> **What the task asks**:
Whenever a line in the data below includes the string "Servis", copy it out.

Dataset items:
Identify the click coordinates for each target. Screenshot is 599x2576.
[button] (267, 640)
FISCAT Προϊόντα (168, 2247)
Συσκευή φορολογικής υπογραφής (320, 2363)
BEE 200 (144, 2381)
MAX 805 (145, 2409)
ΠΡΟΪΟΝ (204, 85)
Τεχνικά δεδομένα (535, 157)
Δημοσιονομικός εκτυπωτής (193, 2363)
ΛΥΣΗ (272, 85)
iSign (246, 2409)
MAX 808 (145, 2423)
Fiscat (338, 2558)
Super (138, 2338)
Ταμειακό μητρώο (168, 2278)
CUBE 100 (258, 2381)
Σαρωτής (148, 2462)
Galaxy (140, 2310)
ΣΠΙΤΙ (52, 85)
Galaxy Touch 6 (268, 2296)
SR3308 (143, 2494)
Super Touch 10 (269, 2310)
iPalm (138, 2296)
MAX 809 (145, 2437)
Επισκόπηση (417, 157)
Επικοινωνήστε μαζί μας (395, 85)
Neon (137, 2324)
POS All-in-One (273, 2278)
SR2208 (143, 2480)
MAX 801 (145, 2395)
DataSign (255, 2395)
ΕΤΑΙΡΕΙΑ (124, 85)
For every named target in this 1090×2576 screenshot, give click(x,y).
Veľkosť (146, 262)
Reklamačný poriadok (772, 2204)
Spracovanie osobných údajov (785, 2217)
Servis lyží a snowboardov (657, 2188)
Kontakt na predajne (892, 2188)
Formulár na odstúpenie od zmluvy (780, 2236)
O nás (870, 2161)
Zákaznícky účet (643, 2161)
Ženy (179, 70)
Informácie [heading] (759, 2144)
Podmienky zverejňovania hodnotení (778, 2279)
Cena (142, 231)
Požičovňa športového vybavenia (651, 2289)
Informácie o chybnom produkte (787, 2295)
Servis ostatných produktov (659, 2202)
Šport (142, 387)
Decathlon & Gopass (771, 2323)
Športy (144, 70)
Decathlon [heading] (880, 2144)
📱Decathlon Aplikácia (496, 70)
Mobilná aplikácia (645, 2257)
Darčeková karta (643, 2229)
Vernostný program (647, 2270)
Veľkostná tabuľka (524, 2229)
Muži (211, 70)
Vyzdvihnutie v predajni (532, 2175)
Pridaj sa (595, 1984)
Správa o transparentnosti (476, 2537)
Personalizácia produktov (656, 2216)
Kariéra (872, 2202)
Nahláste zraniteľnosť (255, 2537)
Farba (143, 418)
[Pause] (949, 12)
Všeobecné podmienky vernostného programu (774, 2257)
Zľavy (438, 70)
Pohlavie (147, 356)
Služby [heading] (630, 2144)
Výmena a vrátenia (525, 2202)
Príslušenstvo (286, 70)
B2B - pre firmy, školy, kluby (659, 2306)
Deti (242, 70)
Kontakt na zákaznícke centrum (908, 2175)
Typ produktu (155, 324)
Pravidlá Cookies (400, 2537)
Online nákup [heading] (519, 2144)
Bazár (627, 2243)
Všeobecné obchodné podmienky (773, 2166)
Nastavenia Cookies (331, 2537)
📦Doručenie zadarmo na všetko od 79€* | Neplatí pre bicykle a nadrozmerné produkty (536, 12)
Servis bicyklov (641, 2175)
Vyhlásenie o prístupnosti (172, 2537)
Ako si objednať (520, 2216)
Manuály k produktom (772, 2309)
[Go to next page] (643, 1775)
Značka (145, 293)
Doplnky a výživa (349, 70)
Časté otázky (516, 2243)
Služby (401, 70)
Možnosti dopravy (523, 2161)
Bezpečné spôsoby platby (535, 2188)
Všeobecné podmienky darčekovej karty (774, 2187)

> **Output**:
Servis lyží a snowboardov (657, 2188)
Servis ostatných produktov (659, 2202)
Servis bicyklov (641, 2175)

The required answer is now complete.